**Extract to read:**
— Begin —

Celebrations Children take part in eisteddfodau
Observances Parades; wearing Welsh emblems, etc.
Date 1 March
Next time 1 March 2022 (2022-03-01)
Frequency annual

Saint David's Day (Welsh: Dydd Gŵyl Dewi, Welsh pronunciation: [dɨːð ɡʊɨl ˈdɛui]) is the feast day of Saint David, the patron saint of Wales, and falls on 1 March each year. The first day of March was chosen in remembrance of the death of Saint David. Tradition holds that he died on that day in 569.[1] The date was declared a national day of celebration within Wales in the 18th century.

Cross-party support resulted in the National Assembly for Wales voting unanimously to make Saint David's Day a public holiday in 2000. A poll conducted for Saint David's Day in 2006 found that 87% of people in Wales wanted it to be a bank holiday, with 65% prepared to sacrifice a different bank holiday to ensure this.[2] A petition in 2007 to make Saint David's Day a bank holiday was rejected by the office of the British Prime Minister Tony Blair.[3]

Significance of the day

Saint David (Welsh: Dewi Sant) was born towards the end of the 5th century. He was a scion of the royal house of Ceredigion, and founded a Celtic monastic community at Glyn Rhosyn (The Vale of Roses) on the western headland of Pembrokeshire (Sir Benfro), at the spot where St David's Cathedral stands today. David's fame as a teacher and ascetic spread throughout the Celtic world. His foundation at Glyn Rhosin became an important Christian shrine, and the most important centre in Wales. The date of Saint David's death is recorded as 1 March, but the year is uncertain – possibly 588. As his tearful monks prepared for his death Saint David uttered these words: "Brothers be ye constant. The yoke which with single mind ye have taken, bear ye to the end; and whatsoever ye have seen with me and heard, keep and fulfil."

For centuries, 1 March has been a national festival. Saint David was recognised as a national patron saint at the height of Welsh resistance to the Normans. Saint David's Day was celebrated by Welsh diaspora from the late Middle Ages. Indeed, the 17th-century diarist Samuel Pepys noted how Welsh celebrations in London for Saint David's Day would spark wider countercelebrations amongst their English neighbours: life-sized effigies of Welshmen were symbolically lynched,[4] and by the 18th century the custom had arisen of confectioners producing "taffies"—gingerbread figures baked in the shape of a Welshman riding a goat—on Saint David's Day.[5]

Saint David's Day is not a national holiday in the United Kingdom. Similarly in the United States of America, it has regularly been celebrated, although it is not an official holiday. It is invariably celebrated by Welsh societies throughout the world with dinners, parties, and eisteddfodau (recitals and concerts).

— End —

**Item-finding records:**
— Begin —

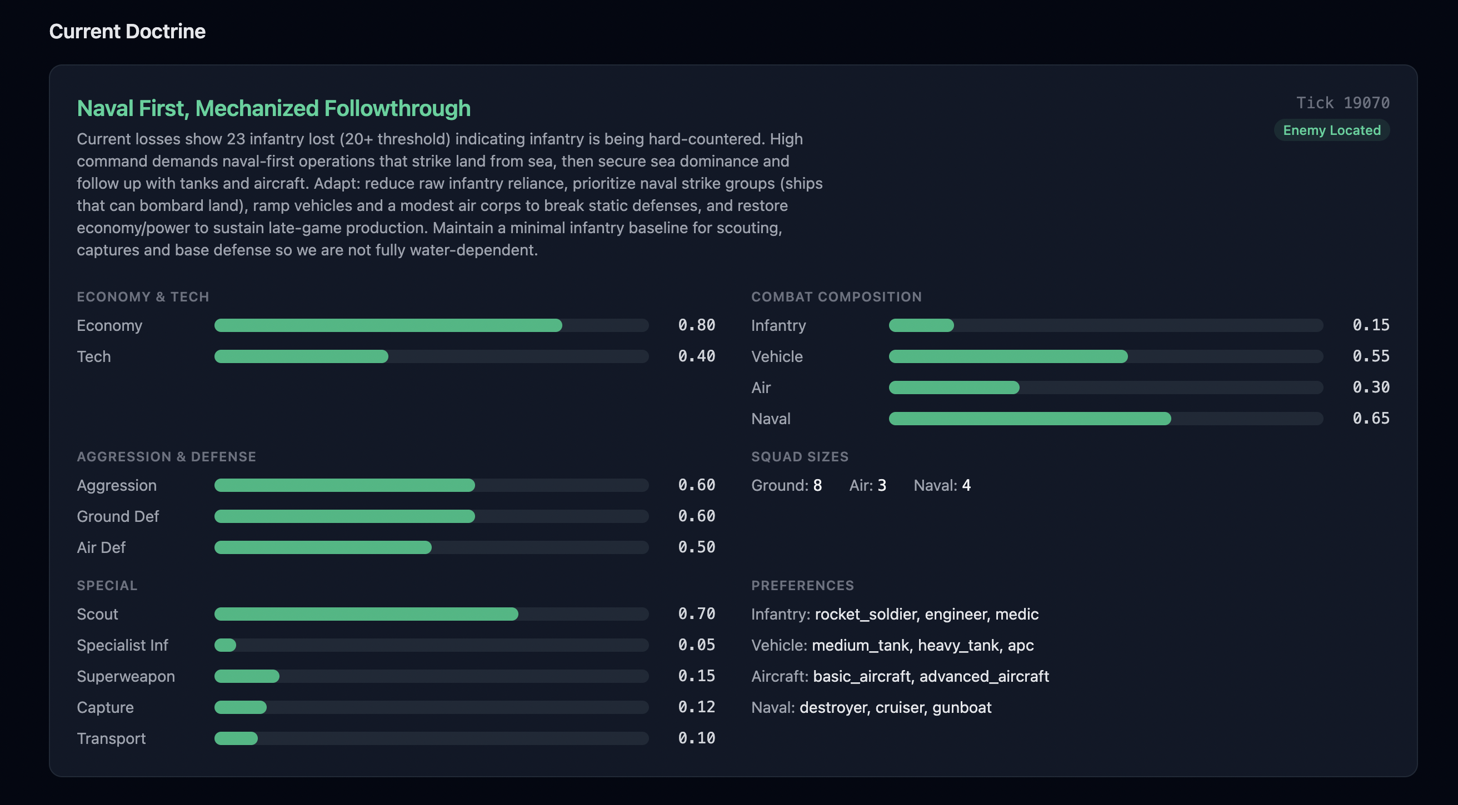Click the Naval squad size value
The image size is (1458, 805).
click(966, 485)
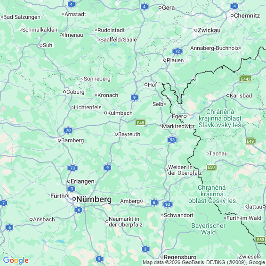Image resolution: width=266 pixels, height=266 pixels.
Task: Select the Hof town marker
Action: tap(146, 85)
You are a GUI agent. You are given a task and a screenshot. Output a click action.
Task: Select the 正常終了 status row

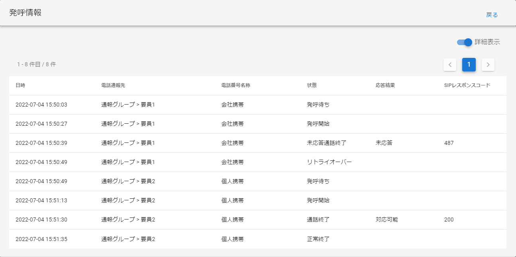click(318, 239)
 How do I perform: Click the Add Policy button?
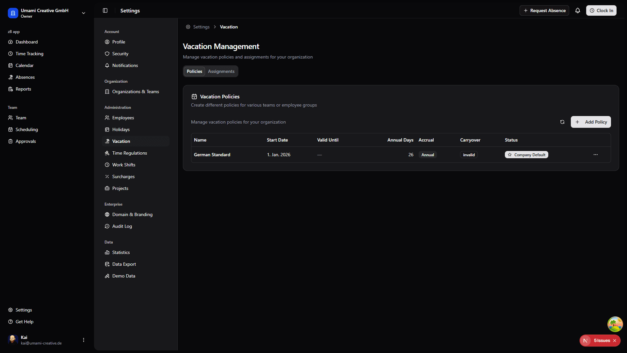pyautogui.click(x=591, y=122)
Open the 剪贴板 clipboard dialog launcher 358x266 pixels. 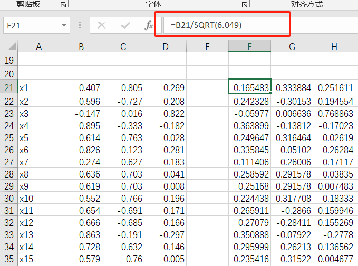(x=63, y=4)
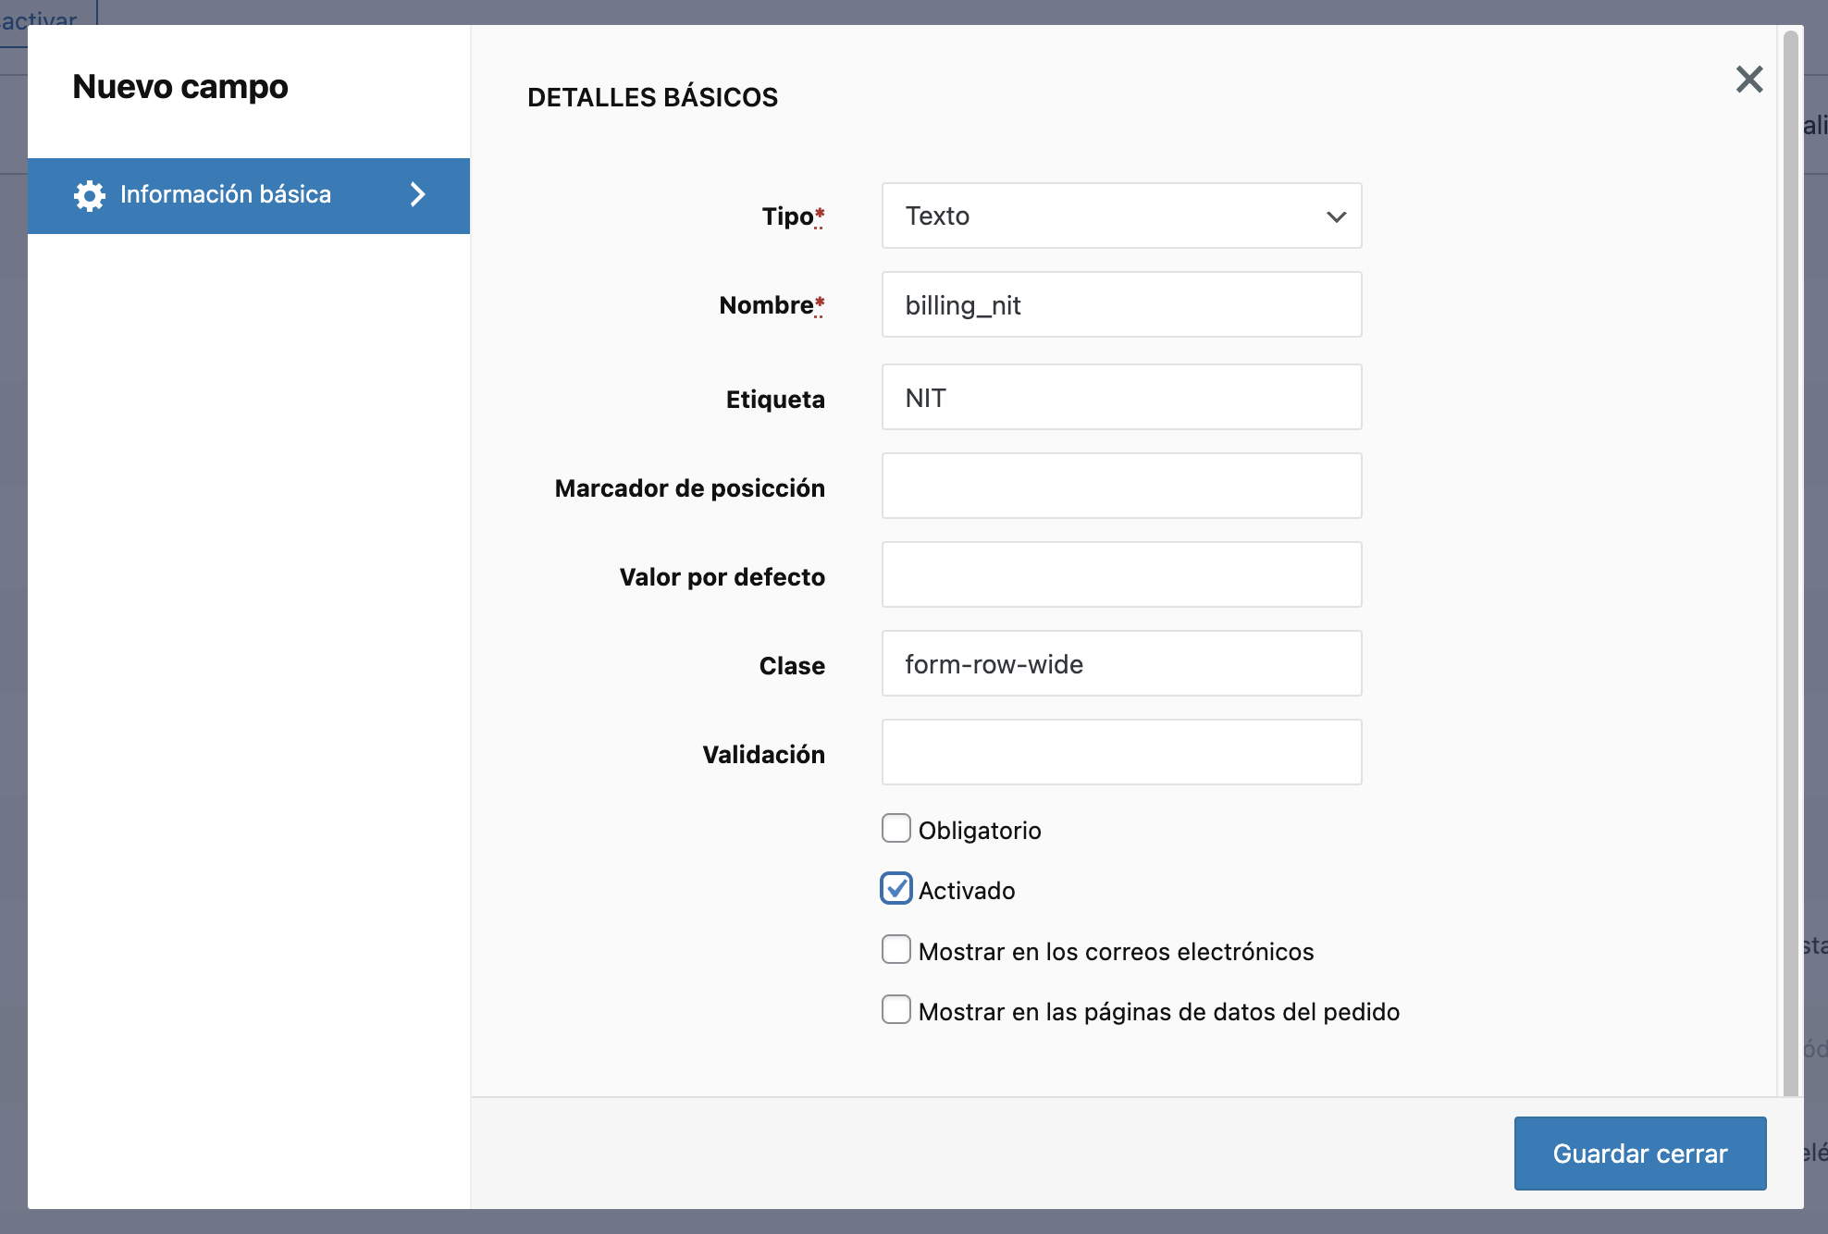Click the Guardar cerrar button

pyautogui.click(x=1639, y=1153)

— End —

**Goals:**
A - Rewrite the item-finding entries, starting at their first line and ending at the line containing "click(318, 239)", with "click action" changed to "tap action" and everything else left unchanged. Give only those lines, without the pictures.
B - Go on with the Saint David's Day passage from the point where it stops.
The Saint David's Day passage and the item-finding entries have no connection to each other.

**Replies:**
A -
Click the Naval squad size value
The image size is (1458, 805).
click(966, 485)
Image resolution: width=266 pixels, height=266 pixels.
Task: Select the Hof town marker
Action: tap(146, 85)
You are a GUI agent. You are given a task and a screenshot. Output a tap action.
Task: Select the 正常終了 status row

click(318, 239)

B -
In the poem Armes Prydain, composed in the early to mid-tenth century AD, the anonymous author prophesies that the Cymry (the Welsh people) will unite and join an alliance of fellow-Celts to repel the Anglo-Saxons, under the banner of Saint David: A lluman glân Dewi a ddyrchafant (And they will raise the pure banner of Dewi).[6] Although there were periodic Welsh uprisings in the Middle Ages, the country was briefly united by various Welsh princes before it's conquest[7] at different times and it arguably had a very short period of independence during the rising of Owain Glyndwr,[8] but it never experienced a long period as an independent kingdom. In 1485, Henry VII of England, whose ancestry was partly Welsh, became King of England after victory at the Battle of Bosworth Field; his green and white banner, with a red dragon, was adapted in 1959 to become the new Flag of Wales. Henry was the first monarch of the House of Tudor: during this dynasty the royal coat of arms included a Welsh dragon, a reference to the monarch's origins. The Flag of Saint David, though, is a golden cross on a black background: this was not originally part of the symbolism of Henry VII of England.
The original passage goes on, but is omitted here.